Drame de Victor Hugo, mise en scène de Denis Podalydès, avec Éric Ruf, Éric Génovèse, Guillaume Gallienne, Christian Hecq, Gilles David, Stéphane Varupenne, Suliane Brahim, Georgia Scalliet, Elliot Jenicot, Benjamin Lavernhe, Sébastien Pouderoux, Paul McAleer, Heidi-Eva Clavier, Lola Felouzis et Pauline Tricot.
"Lucrèce Borgia", drame de Victor Hugo, dans lequel tant d’immenses tragédiennes ont marqué leur temps, est repris dans une version baroque au Français.
La Duchesse d’Este, née Lucrèce, de la maison Borgia, nom dont les lettres ruissellent de sang, rencontre à Venise, à Mardi-gras, le fils de son inceste avec son frère, qui en tombe amoureux sans savoir qu’elle est sa mère maudite.
De retour à Ferrare, auprès de son mari, le Duc, soupçonnée d’adultère, ourdissant vengeance contre des gentilshommes qui l’ont moquée, elle organise un nouveau "Bal des Ardents" où chacun trouvera la mort. Lucrèce est une nouvelle Médée.
Hugo a conçu cet ouvrage - sa "Phèdre" - en gommant, à son habitude, quelques vérités historiques, acharné à créer un mythe, et cela fonctionne toujours, malgré quelques rires incongrus du public, habitué aux drames plus intimes et d’introspection psychologique.

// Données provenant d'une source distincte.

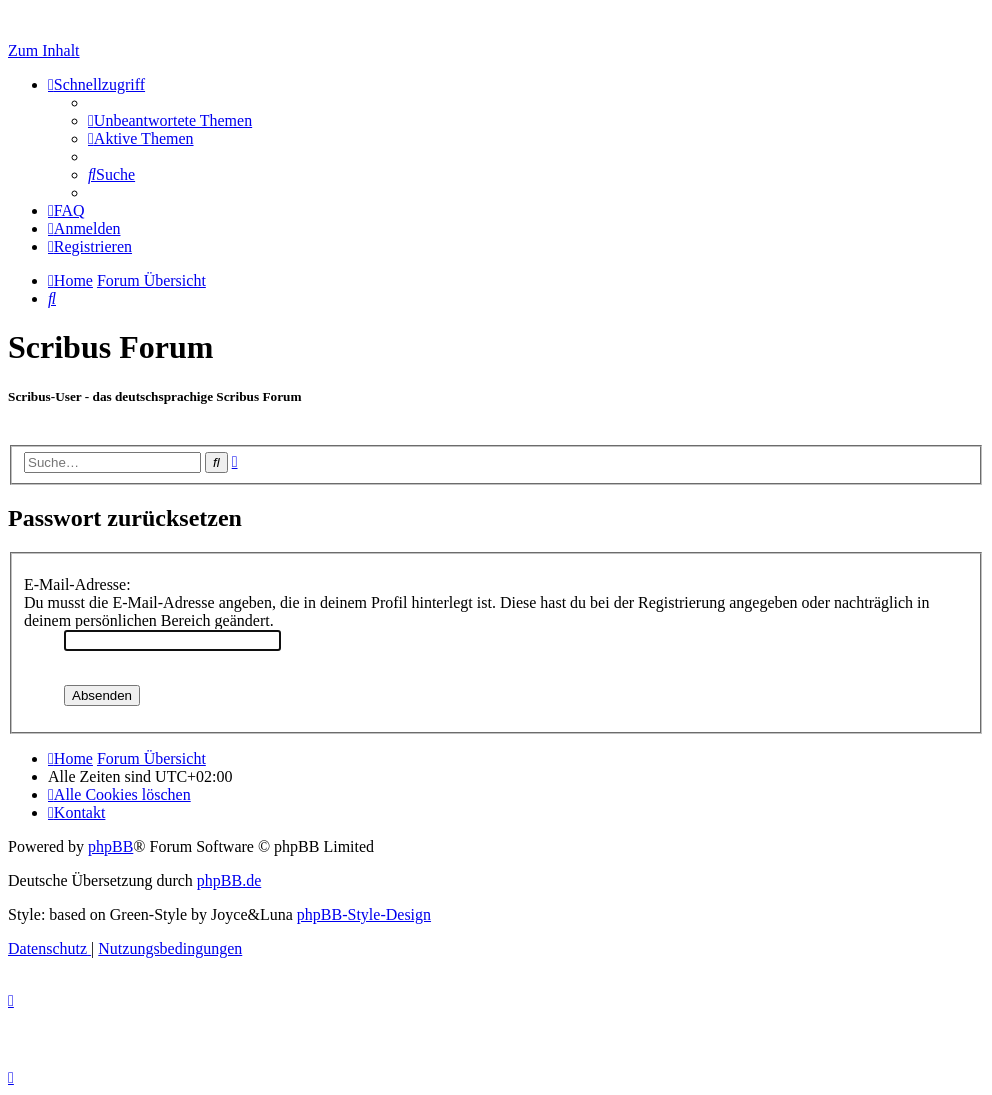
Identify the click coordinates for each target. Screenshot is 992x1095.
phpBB (110, 846)
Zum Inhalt (44, 50)
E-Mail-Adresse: (77, 584)
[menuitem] (170, 120)
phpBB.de (229, 880)
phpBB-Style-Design (364, 914)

Denis Podalydès a imaginé une mise en scène d’opéra, brillante, charmeuse de costumes signés du Grand couturier Christian Lacroix, truffée de musiques précieuses et raffinées, belle et sachant le montrer, chatoyante, picturale, séduisante, chargée.
Guillaume Gallienne, fort de ses récents succès cinématographiques, est travesti en Lucrèce, parfois avec perruque, parfois torse-nu, mutant, insaisissable, dans une tradition ancienne d’inversion des rôles, assez convaincant, émouvant même et il sait contenir sa performance sans sombrer dans le caricatural. C’est étrange, décadent, et le public s’en délecte.
Hélas, si l’homme peut imiter la femme, l’inverse fonctionne bancalement et Suliane Brahim subit cette vérité, peinant à incarner ce jeune homme charmant qui aime sa mère. Eric Ruf, en duc, est magnifique de rouerie, de violence, de désespoir face à ce monstre empoisonneur dont il est le quatrième mari.
Stéphane Varupenne, formidable Orsini, excelle auprès de gentilshommes plus conventionnels. Mention spéciale à l’excellent Gilles David. Enfin, Christian Hecq, délirant, factotum de génie de la Borgia, arrache l’enthousiasme, enfant-chéri de la salle.
On regrettera la "prononciation V.O." (Borde-gia) qui abîme les oreilles et divorce du français de Victor Hugo et de sa musique propre mais on se réjouit, avec le public, de cette belle production très actuelle, jeune et portée par la jeunesse et l’enthousiasme d’une troupe inspirée.